**** PASSAGE ****

Bondi Beach Assault Victim Slams Jewish Leaders After Two Attackers Walk Free

Shlomo Ben Haiem accuses groups of not exerting enough pressure to get convictions. Anti-Semitic attack in October 2013 was seen as worst in Australia for over 20 years.

Henry Benjamin

SYDNEY – One of the victims of last year’s brutal anti-Semitic attack in Sydney is furious that two of the accused have avoided jail sentences, and is blaming Jewish community leaders for not turning it into a “showcase” trial.

Shlomo Ben Haiem, 48, was walking home from a Shabbat dinner in Bondi Beach last October, with four members of the Behar family, when the group of clearly Orthodox Jews – most of them of Israeli descent – was set upon by a gang of up to 10 youths.

A fistfight ensued, and although closed-circuit TV cameras showed at least one of the Jews fighting back, the four men and one woman were hospitalized, suffering concussion, a fractured cheekbone, lacerations and bruising. Eli Behar, 66, suffered minor cerebral hemorrhaging and was in hospital for two days. Ben Haiem was punched in the face, suffering a broken nose and eye wound from a broken contact lens.

“It’s a disgrace,” he told Haaretz this week. “And it’s a shame for the community that they [the Jewish leaders] didn’t manage to do their maximum to put them behind bars.

“The [Jewish] leadership failed to push hard and make the sentence as it should have been,” he added. “I believe they could have done more.”

Robert Clifford, 26, who was remanded in custody last November facing charges of affray, assault and possessing a knife, walked free last week after pleading not guilty.

Despite the prosecution showing his DNA on a knife located near the crime scene, the magistrate – who described the attack as “disgusting” – wasn’t satisfied the evidence had proved he had committed the crime, The Australian Jewish News reported.

In May, another of the alleged perpetrators, Spartaco Marciano Di Bella, 24, also avoided jail after the director of public prosecutions found “insufficient evidence to ensure a reasonable prospect of a conviction.”

**** INFORMATION GIVEN ****

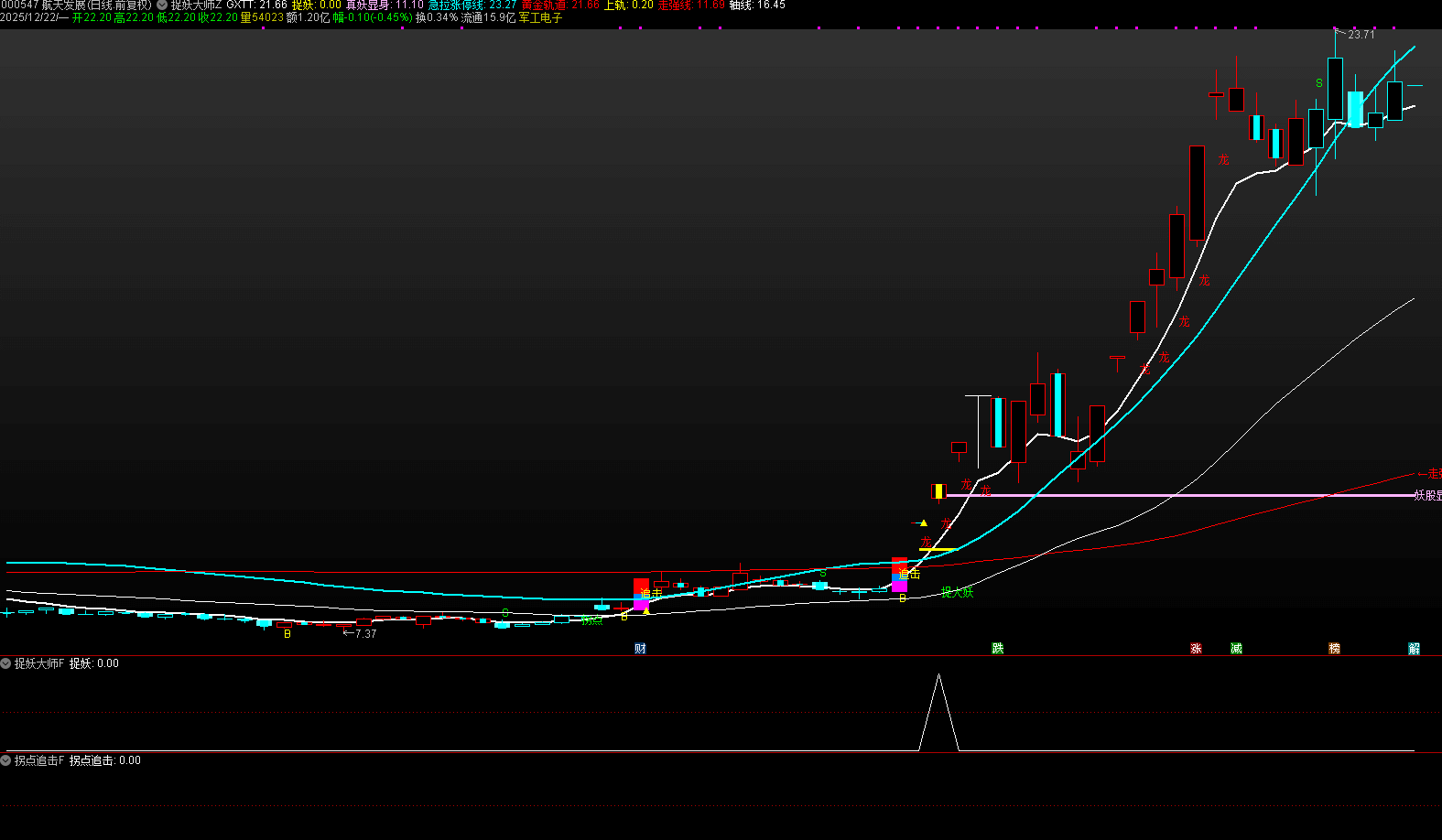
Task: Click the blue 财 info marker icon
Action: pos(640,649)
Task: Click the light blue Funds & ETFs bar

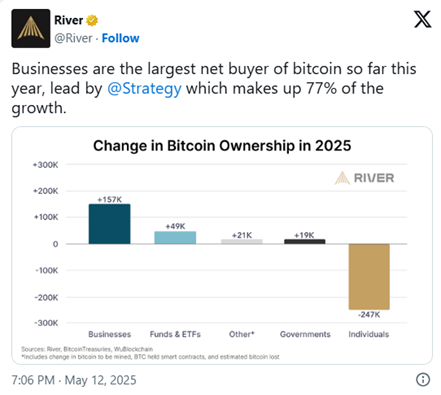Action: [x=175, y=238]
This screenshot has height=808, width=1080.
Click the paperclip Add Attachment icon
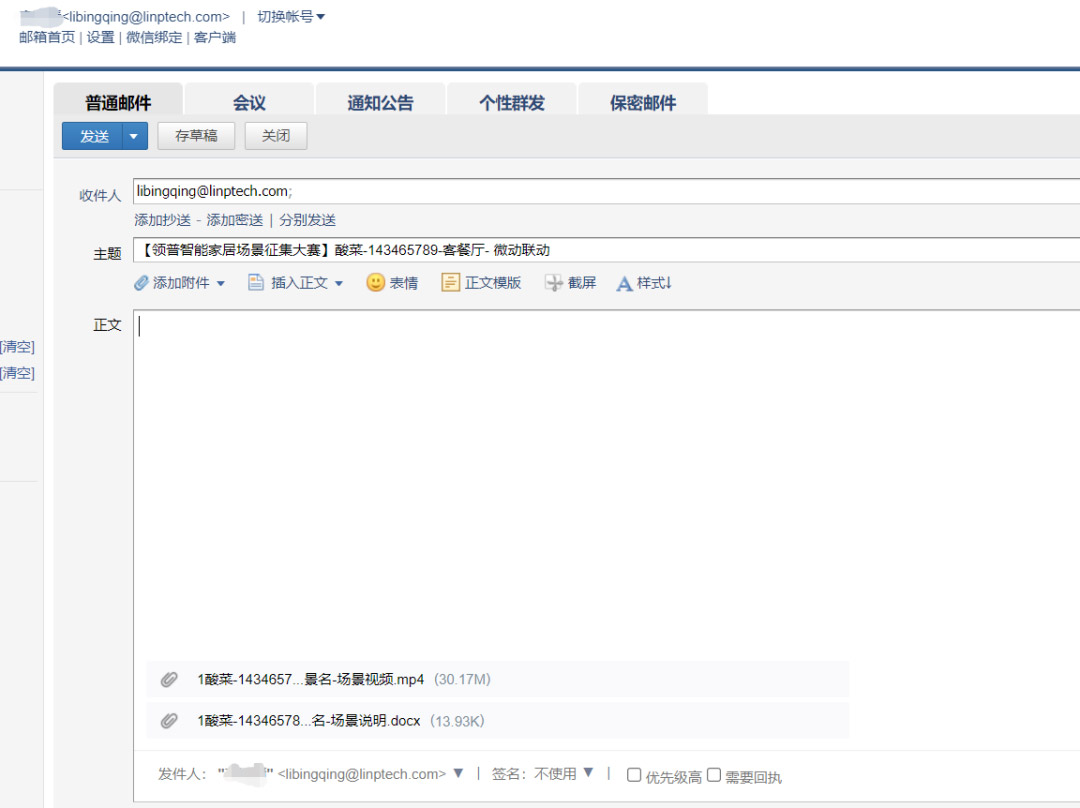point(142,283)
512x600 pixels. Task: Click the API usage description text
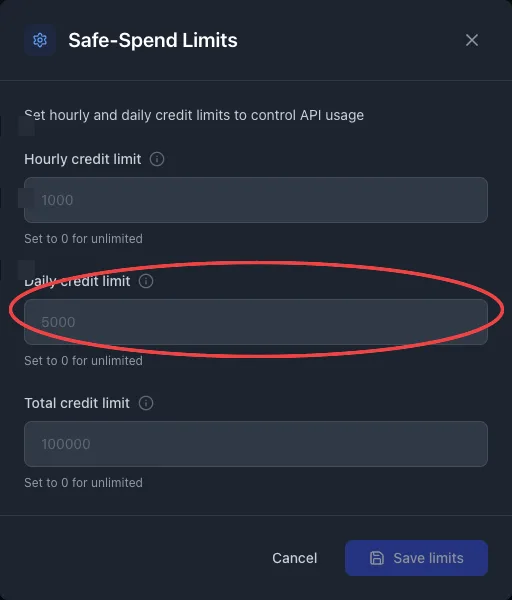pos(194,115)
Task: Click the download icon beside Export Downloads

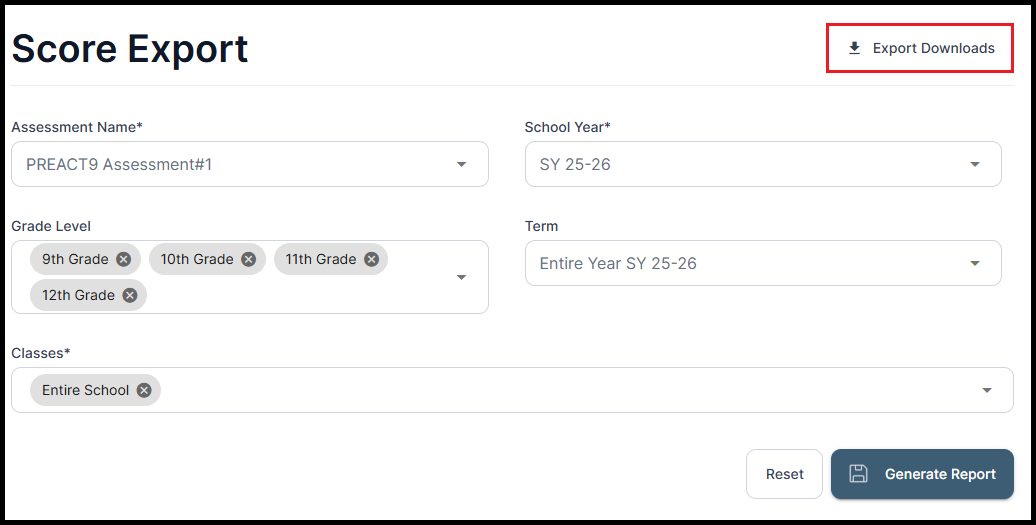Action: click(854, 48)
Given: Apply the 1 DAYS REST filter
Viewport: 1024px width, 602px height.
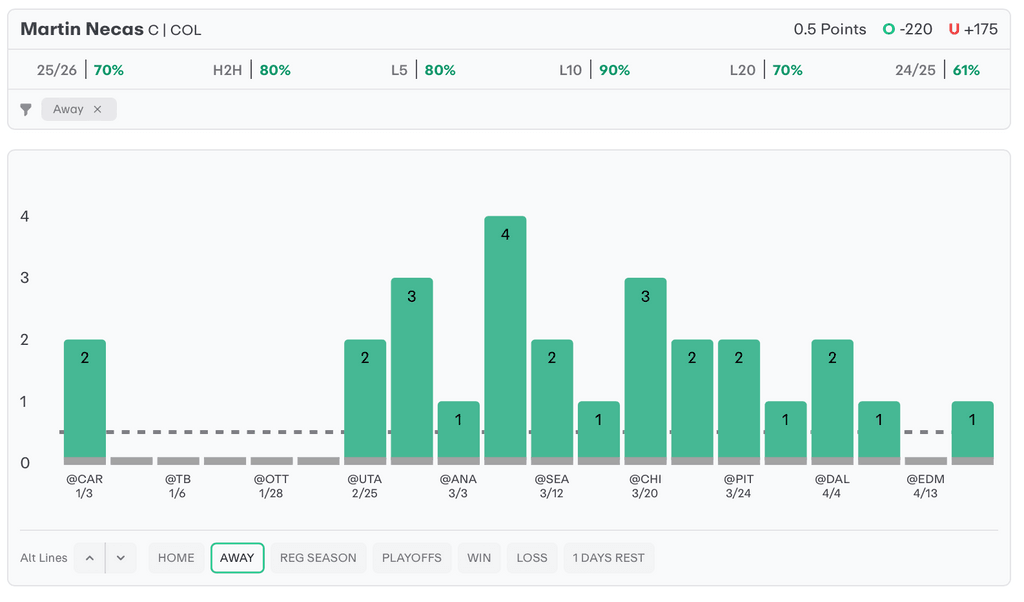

****

ACTIVITIES:
(A) According to the article on the Bondi Beach assault, how long was Eli Behar kept in the hospital?
(B) Continue the article on the Bondi Beach assault from its last paragraph.

YOUR WRITTEN ANSWERS:
(A) Two days.

(B)
Two 17-year-old boys who were also charged – but cannot be named – are understood to be in a facility for minors.

Ben Haiem, who was in court for Clifford’s verdict last week, said the fact that two of the alleged perpetrators avoided jail could send a message to others.

“I think it will lead to more attacks on the Jewish community,” he warned. “They bashed Jews and nothing happened.”

But Vic Alhadeff, chief executive of the New South Wales Jewish Board of Deputies, rejected Ben Haiem’s allegations. “Once people are arrested, it is up to the state authorities to press charges and to prosecute the accused,” he told Haaretz.

“It is highly improper to attempt to pressure police in any way.

“Is it disappointing that no one has yet been convicted of the shocking attack which occurred? Without doubt. But we have to rely on the rule of law,” Alhadeff added.

The Jewish community had received a “flood of supportive responses” in the wake of the attack, he said, pointing to support from politicians, religious leaders and others. “So the suggestion that the issue was kept under wraps is baseless.”

But Ben Haiem said he remains traumatized, admitting he prefers not to walk home late on Friday nights. “I stay at home,” he said. “I try not to go to Shabbat dinner outside.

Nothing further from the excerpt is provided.